» What to produce:
Each line of the listing where the string "button" appears is to be identified and copied.
Records to use Start Marker
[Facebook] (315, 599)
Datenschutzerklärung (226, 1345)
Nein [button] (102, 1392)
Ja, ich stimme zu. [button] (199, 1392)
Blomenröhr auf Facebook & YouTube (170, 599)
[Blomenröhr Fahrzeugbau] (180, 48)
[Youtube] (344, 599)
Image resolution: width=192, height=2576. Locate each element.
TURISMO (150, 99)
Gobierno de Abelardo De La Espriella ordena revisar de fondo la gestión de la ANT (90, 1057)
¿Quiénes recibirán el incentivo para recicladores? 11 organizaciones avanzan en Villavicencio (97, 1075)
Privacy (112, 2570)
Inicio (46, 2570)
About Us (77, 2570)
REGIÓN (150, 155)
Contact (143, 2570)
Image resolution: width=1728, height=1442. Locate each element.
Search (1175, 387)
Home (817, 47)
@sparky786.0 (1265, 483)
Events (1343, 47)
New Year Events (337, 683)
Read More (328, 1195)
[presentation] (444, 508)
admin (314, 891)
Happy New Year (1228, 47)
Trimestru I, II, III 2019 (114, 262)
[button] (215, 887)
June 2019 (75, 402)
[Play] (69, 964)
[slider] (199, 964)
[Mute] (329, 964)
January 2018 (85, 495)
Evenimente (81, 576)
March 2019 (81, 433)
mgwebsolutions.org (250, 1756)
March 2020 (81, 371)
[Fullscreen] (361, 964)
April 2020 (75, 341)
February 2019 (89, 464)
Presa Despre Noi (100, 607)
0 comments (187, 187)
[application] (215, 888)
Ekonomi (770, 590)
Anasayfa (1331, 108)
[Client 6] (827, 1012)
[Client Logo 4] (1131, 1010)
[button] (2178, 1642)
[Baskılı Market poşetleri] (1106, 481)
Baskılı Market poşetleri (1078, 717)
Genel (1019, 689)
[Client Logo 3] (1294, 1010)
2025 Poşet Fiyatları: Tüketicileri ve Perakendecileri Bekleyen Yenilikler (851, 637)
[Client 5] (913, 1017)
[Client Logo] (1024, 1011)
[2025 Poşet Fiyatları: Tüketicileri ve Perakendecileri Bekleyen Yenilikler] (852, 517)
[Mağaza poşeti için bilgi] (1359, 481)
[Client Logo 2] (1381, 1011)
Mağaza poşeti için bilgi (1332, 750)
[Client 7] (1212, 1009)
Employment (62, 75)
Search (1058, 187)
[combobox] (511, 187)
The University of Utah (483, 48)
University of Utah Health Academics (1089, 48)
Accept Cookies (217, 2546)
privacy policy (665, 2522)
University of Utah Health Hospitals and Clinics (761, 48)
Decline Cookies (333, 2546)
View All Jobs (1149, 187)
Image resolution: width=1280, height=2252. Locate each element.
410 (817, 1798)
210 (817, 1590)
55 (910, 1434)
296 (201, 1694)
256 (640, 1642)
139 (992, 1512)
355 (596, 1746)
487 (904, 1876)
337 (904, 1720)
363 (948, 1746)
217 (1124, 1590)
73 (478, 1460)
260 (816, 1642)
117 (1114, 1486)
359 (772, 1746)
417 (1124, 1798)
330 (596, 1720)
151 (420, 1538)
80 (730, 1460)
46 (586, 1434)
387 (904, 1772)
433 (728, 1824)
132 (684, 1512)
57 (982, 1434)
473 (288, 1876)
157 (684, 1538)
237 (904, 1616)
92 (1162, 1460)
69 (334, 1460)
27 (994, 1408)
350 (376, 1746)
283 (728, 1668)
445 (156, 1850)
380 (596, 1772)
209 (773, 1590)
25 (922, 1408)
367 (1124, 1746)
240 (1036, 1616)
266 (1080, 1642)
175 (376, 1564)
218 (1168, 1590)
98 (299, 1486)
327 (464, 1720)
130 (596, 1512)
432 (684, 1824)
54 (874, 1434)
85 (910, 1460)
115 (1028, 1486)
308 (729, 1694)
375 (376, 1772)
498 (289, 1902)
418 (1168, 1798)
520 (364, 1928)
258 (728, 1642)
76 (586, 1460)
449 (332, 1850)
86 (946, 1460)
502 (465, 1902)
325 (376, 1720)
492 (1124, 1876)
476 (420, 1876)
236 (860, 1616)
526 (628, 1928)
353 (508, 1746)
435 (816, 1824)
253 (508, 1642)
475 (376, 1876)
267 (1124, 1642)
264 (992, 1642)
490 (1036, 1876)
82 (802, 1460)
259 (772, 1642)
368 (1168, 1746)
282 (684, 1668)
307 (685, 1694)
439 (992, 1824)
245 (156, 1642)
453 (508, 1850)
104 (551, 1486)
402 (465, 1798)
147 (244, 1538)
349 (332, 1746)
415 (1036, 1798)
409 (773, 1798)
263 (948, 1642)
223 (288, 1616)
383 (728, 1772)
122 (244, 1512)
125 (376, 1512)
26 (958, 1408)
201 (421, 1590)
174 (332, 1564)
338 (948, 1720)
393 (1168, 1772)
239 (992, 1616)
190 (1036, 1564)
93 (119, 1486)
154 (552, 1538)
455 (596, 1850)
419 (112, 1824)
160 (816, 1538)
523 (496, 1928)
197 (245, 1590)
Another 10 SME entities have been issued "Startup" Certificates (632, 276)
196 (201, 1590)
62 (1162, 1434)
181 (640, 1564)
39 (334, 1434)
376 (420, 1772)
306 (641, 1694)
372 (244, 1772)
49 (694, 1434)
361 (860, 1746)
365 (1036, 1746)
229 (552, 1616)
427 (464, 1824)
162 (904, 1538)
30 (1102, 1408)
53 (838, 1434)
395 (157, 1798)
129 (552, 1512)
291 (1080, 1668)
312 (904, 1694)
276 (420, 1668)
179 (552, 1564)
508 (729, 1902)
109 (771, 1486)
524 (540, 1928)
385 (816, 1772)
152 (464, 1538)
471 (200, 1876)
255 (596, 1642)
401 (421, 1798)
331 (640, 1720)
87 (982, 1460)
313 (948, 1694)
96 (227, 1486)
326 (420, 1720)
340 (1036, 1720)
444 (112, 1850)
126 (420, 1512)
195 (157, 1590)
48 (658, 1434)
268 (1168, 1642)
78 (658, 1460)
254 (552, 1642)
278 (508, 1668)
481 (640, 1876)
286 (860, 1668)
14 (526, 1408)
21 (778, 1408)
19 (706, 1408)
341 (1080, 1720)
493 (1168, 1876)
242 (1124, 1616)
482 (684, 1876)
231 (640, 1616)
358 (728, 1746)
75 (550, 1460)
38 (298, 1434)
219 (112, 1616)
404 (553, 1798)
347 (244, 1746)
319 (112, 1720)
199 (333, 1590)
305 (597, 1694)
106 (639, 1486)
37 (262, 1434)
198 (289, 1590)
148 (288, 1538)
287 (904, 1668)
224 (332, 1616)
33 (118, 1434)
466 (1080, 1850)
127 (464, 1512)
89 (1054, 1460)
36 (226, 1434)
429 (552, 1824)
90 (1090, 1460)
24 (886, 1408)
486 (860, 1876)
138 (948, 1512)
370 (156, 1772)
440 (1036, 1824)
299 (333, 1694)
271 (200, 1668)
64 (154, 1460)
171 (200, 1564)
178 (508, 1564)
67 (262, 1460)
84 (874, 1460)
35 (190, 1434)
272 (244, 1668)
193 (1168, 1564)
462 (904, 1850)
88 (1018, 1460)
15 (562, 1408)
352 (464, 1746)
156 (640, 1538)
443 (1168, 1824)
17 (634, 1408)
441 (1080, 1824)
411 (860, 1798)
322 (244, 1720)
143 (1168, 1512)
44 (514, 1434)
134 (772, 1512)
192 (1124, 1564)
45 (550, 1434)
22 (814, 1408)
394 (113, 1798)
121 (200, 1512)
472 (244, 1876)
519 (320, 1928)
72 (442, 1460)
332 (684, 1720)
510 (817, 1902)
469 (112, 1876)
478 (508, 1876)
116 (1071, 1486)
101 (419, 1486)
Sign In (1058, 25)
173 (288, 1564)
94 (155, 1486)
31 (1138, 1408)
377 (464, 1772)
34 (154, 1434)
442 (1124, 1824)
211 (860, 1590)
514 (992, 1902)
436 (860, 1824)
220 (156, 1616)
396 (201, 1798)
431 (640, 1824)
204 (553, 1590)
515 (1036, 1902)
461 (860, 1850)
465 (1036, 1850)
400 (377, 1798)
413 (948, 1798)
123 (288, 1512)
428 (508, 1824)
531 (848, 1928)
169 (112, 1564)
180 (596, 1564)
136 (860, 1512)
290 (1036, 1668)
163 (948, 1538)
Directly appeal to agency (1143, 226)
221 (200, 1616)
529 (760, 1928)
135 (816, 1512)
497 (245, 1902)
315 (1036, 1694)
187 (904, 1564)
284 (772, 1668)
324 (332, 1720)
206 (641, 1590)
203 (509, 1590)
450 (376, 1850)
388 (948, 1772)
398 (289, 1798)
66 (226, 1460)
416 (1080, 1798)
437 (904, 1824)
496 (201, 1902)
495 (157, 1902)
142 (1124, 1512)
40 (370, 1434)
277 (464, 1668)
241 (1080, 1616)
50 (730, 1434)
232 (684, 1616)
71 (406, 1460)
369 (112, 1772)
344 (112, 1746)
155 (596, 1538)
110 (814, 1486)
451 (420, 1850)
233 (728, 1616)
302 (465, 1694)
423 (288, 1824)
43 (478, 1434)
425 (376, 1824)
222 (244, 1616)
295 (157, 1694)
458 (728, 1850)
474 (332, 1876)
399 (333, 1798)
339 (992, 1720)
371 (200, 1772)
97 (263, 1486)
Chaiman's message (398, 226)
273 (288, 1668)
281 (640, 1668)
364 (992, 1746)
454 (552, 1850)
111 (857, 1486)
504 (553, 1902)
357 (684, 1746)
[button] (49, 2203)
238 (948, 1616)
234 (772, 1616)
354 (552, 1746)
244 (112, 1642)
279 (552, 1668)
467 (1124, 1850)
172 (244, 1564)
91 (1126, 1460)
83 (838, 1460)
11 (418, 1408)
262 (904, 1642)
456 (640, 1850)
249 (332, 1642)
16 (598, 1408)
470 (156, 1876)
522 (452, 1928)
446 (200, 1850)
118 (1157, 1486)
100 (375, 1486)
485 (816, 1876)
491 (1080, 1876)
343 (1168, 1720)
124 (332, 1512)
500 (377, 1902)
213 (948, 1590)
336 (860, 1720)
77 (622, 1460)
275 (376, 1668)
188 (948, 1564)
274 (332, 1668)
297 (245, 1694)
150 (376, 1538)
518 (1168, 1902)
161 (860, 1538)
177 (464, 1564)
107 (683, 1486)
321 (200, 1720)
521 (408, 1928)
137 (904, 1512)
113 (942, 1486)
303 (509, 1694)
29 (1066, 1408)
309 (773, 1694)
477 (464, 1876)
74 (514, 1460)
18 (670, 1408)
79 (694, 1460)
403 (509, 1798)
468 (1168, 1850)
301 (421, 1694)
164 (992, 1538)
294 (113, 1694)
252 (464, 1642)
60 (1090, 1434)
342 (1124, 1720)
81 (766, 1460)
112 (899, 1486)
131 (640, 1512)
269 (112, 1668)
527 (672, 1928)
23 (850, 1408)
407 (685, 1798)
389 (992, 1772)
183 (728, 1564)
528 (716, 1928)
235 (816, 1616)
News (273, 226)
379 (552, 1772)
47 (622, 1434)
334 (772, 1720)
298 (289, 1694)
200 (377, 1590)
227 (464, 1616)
Records to use End Marker
» Your solution:
Nein [button] (102, 1392)
Ja, ich stimme zu. [button] (199, 1392)
[button] (215, 887)
[button] (2178, 1642)
[button] (49, 2203)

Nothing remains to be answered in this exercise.